Bromocyclohexane
- Names: Preferred IUPAC name Bromocyclohexane

Identifiers
- CAS Number: 108-85-0;
- 3D model (JSmol): Interactive image;
- Abbreviations: CyBr
- ChemSpider: 7672;
- ECHA InfoCard: 100.003.294
- PubChem CID: 7960;
- UNII: YA0UMS4RNY;
- CompTox Dashboard (EPA): DTXSID1044148 ;

Properties
- Chemical formula: C_{6}H_{11}Br
- Molar mass: 163.058 g·mol^{−1}
- Appearance: colorless liquid
- Density: 1.324 g/cm^{3}
- Melting point: −57 °C (−71 °F; 216 K)
- Boiling point: 166 to 167 °C (331 to 333 °F; 439 to 440 K)
- Hazards: GHS labelling:
- Pictograms: GHS07: Exclamation mark GHS09: Environmental hazard
- Signal word: Warning
- Hazard statements: H227, H315, H319, H335, H411
- Precautionary statements: P210, P261, P264, P264+P265, P271, P273, P280, P302+P352, P304+P340, P305+P351+P338, P319, P321, P332+P317, P337+P317, P362+P364, P370+P378, P391, P403, P403+P233, P405, P501
- Flash point: 62.8 °C (145.0 °F; 335.9 K)

Related compounds
- Related compounds: Chlorocyclohexane Fluorocyclohexane Iodocyclohexane Bromocyclopropane Bromocyclobutane Bromocyclopentane

= Bromocyclohexane =

Bromocyclohexane (also called cyclohexyl bromide, abbreviated CXB) is an organic compound with the chemical formula (CH2)5CHBr.

==Uses and reactions==
It is used to match the refractive index of PMMA for example in confocal microscopy of colloids. A mixture of cis-decalin and CXB can simultaneously match optical index and density of PMMA. Due to the moderate dielectric constant of CXB (ε = 7.9 ), PMMA acquires charges that can be screened by the addition of salt (e.g. tetrabutyl ammonium bromide), leading to a very good approximation of colloidal hard sphere. A drawback is that CXB is a good solvent for PMMA, causing it to swell over time, which may lead to a poor determination of particle radii and determination of solid volume fraction.

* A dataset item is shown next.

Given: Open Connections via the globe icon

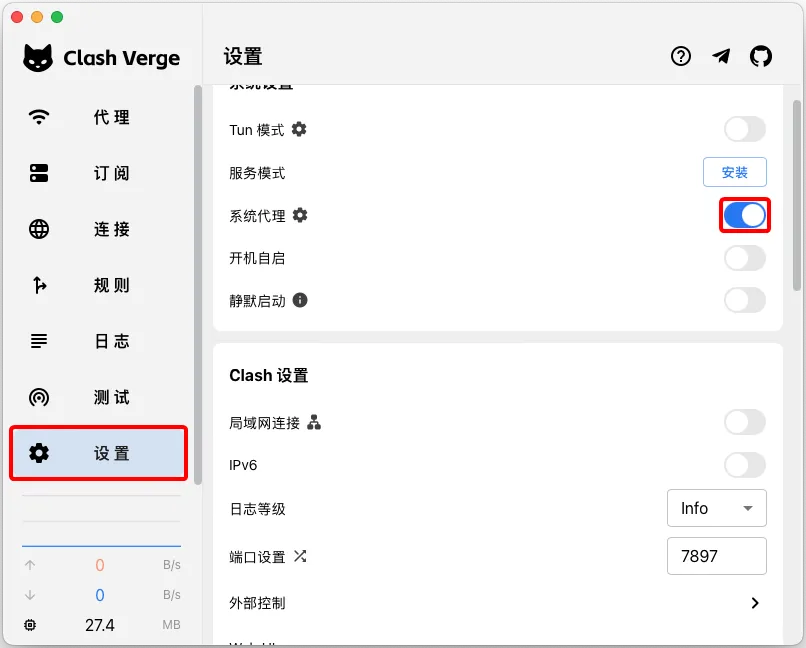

It is a standard coupling partner of cross coupling reactions. Similarly, cyclohexyl bromide is a standard alkylating agent.

Stated applications in drug chemistry include the synthesis of gamfexine, drofenine, trihexyphenidyl, procyclidine, feclemine, hexocyclium, hexasonium, amedin & oxyphenonium respectively.

== Synthesis ==
Bromocyclohexane can be prepared by the free radical bromination of cyclohexane.

==Safety==
Bromocyclohexane is an alkylating agent.